事件詳細

(事件No,19990723jt)

 1999年7月23日、午前11時25分頃、羽田から新千歳空港に向かっていた全日空61便ボーイング747-400(JA8966)が、羽田空港を離陸(離陸時刻午前11時23分)直後に、アッパーデッキ前方に座っていた元鉄道会社職員の男(28)にハイジャックされた。男は客室乗務員に包丁を突きつけ脅迫し、コックピット内に入り込み、副操縦士を追い出したうえ、機長(51)に横田基地に向かうことを要求した。さらに同人は自分に操縦させることを機長に要求し、拒絶されたため、機長を刺殺した。その後同人は、自動操縦を解除し自身で操縦を始めるが、高度の異常な低下(高度約1000ftまで低下)に気づいた副操縦士と偶然乗り合わせた非番の機長が、乗客らとともに、コックピットに突入し、午後0時過ぎ、東京都昭島市上空を飛行中同人を取り押さえた。同機は午後0時14分、羽田空港B滑走路に着陸した。同人は、午後0時35分、機内で警視庁の捜査員にハイジャック防止法違反の現行犯で逮捕された。同機には乗客503名、乗員14名、計517名が搭乗していたが、機長以外は無事であった。ハイジャックで死者が出たのは日本の航空史上初めてであった。
 同人は事前に羽田空港の保安体制の不備を指摘する手紙を羽田空港など関係各所に送付しており、そこに指摘した不備を突いて犯行に及んだ。
 殺人、ハイジャック防止法違反(ハイジャック致死)、銃刀法違反などの罪で起訴された同人に対し、2005年3月23日、東京地方裁判所は、「わが国犯罪史上類を見ない危険かつ悪質なハイジャック事案で、航空機の安全な航行に対する社会的信頼を損なった」「自分の勝手な欲望のために機長の命を奪い、500人以上の乗客らの生命を害する大惨事を引き起こした可能性も高く、極刑もやむを得ない」としながらも「抗うつ剤などの影響により、犯行当時、そう状態とうつ状態の混合状態で、心神耗弱の状態にあった」として無期懲役の判決を下した。本件では、法定刑が死刑か無期懲役のハイジャック致死罪が初適用された。
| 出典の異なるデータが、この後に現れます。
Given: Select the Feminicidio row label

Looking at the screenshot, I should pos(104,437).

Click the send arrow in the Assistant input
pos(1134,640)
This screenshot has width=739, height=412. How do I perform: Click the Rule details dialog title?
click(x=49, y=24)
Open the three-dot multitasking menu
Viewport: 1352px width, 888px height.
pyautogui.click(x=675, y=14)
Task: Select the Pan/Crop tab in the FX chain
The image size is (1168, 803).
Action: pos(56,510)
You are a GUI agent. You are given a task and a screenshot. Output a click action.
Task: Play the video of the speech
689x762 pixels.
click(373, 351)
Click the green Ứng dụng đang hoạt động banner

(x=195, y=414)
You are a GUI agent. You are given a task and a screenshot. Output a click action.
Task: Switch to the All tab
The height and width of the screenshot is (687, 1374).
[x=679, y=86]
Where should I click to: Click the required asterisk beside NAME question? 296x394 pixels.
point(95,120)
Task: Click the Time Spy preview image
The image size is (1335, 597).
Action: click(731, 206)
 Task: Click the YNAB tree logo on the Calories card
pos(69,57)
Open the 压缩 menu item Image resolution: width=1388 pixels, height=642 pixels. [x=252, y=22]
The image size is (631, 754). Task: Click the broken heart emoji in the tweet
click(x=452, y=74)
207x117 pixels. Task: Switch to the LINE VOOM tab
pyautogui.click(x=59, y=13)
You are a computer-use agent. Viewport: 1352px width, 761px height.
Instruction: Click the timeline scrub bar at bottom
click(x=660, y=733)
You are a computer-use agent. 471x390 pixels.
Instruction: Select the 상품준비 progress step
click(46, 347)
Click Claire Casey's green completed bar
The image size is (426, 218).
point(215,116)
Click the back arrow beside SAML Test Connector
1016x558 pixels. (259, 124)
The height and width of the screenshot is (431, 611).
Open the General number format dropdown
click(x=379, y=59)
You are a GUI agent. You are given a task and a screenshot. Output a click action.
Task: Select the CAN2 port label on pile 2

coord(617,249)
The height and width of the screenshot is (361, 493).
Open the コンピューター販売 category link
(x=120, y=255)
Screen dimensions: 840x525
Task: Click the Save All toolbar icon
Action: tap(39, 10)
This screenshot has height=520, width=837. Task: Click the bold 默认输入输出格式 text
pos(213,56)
 公判では刑事責任能力の有無が争点となり、弁護側は心神喪失か心神耗弱を主張し、検察は完全責任能力があるとして無期懲役を求刑していたが、公判中に2回行われた精神鑑定では、1回目がアスペルガー障害、2回目が心神耗弱との結果が出ていた。
 弁護側、検察双方とも控訴せず判決が確定した。
 なお、判決では、動機と目的について、同人はハイジャックで空港警備の欠陥を指摘し、横田基地に飛行機を着陸させた後、自殺しようと計画していたとしている。